Does Fitbit One estimate calories accurately?

The basic answer is yes, at least if your main exercise is walking.

Tools of the trade

Tools of the trade

Recently, after a health issue reduced me to only walking, I purchased a Fitbit One to help me manage my weight. One of the gizmo’s selling points was its much heralded website, where I could keep track of calories consumed as well as those expended. From December 13 to January 21, I meticulously recorded everything I ate (literally counting each peanut) and wore the Fitbit at all times – even on my wrist as I slept. I also recorded my weight each morning before eating. Now I’ve taken this data and crunched some numbers.

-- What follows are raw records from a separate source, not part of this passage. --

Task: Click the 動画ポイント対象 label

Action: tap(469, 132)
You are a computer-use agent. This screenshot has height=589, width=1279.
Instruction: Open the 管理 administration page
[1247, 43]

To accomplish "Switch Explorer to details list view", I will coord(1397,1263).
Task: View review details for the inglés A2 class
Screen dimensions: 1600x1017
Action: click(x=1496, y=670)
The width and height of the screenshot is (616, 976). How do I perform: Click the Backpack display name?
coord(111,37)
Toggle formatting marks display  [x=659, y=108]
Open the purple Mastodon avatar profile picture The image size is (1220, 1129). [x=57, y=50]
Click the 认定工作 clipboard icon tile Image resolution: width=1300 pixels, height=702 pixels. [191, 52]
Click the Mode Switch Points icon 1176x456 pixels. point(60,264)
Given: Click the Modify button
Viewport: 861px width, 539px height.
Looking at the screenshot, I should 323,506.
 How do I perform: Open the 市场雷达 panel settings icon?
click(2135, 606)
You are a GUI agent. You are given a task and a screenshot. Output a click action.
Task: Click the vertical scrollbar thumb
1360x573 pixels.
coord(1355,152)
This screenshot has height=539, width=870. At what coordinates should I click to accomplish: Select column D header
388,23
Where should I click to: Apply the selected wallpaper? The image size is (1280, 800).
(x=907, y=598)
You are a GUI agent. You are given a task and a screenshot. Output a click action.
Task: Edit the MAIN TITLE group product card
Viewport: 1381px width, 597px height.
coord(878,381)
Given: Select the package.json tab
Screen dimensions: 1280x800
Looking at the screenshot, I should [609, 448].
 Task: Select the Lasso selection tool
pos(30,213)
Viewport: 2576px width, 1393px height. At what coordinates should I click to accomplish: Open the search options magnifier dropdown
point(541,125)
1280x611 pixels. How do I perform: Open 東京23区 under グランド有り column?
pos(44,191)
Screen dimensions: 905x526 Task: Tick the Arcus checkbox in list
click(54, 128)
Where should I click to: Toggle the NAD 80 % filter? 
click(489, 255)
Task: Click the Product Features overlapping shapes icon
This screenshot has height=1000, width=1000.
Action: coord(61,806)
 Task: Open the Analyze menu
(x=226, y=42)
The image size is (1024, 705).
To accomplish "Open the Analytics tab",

My method focuses on long-term changes, rather than daily variations. Temporary issues such as water-retention might cause a short-term spike or dip in weight but should have less importance over many days. Unfortunately, on two days I had incomplete data. The record for Dec. 31 lacks a large number of calories consumed and expended, and the data for Jan. 8 lack a few stairs climbed and steps taken, but it’s not a major problem. So I’ve compared the balance of calories to changes in weight for Dec. 12-30, Jan. 1-21, Jan. 1-7, and Jan. 9-21.

In each period, the result is similar: Fitbit estimated that I burned moderately more calories than I consumed, and my weight declined moderately. That is, Fitbit seems to work.

  • Dec. 12-30
    • Calories in – calories out = 42,577 – 46,504 = -3,927 calories
    • Weight change = -1.6 pounds
  • Jan. 1-21
    • Calories in – calories out = 51,046 – 52,651 = -1,605
    • Weight change = -1.4 pounds

And, just in case Jan. 8’s missing calories were consequential:

  • Jan. 1-7
    • Calories in – calories out = 16,801 – 18,214 = -1,413
    • Weight change = -1.6 pounds
  • Jan. 9-21
    • Calories in – calories out = 31,399 – 31,942 = -543
    • Weight change = -.2

So, I repeat: the Fitbit One’s estimate of my calories expended, when compared to my estimate of my calories consumed, correlates pretty well with changes in my weight. In short, it works for me.

Here are some caveats:

  • I barely performed any other sort of activity, such as running, cycling, or weightlifting. Fitbit’s estimates might be less accurate for those exercises.
  • Other Fitbit devices work differently, so their estimates probably will differ as well.
  • While the direction of change always matched, the ratio of caloric deficit to pounds lost differed for each period. Probably this was due to Fitbit’s inaccuracy in combination with the vagaries of digestion. Here’s the data:
    • Dec. 13-30: 2454 calories/lb.
    • Jan. 1-7: 883 calories/lb.
    • Jan. 9-21: 2715 calories/lb.
    • Combining these three periods, the ‘weighted’ average is: 2254 calories/lb.
    • That is, for each pound lost, I burned 2254 more calories than I consumed. Essentially, if I didn’t consume any calories for a day but maintained my level of activity, I’d lose a little more than a pound.

2 responses to “Does Fitbit One estimate calories accurately?

  1. Wow, so technical, impressive! What I’d like is some way to track calories “automatically.” I am challenged to take the time to write stuff down and then figure out how many calories is each peanut…

    Liked by 1 person

    • Yeah, the data ended when my commitment ended. But, after a month of peanut counting, I have a pretty good idea of how much I can eat if I don’t want to look like a marshmallow.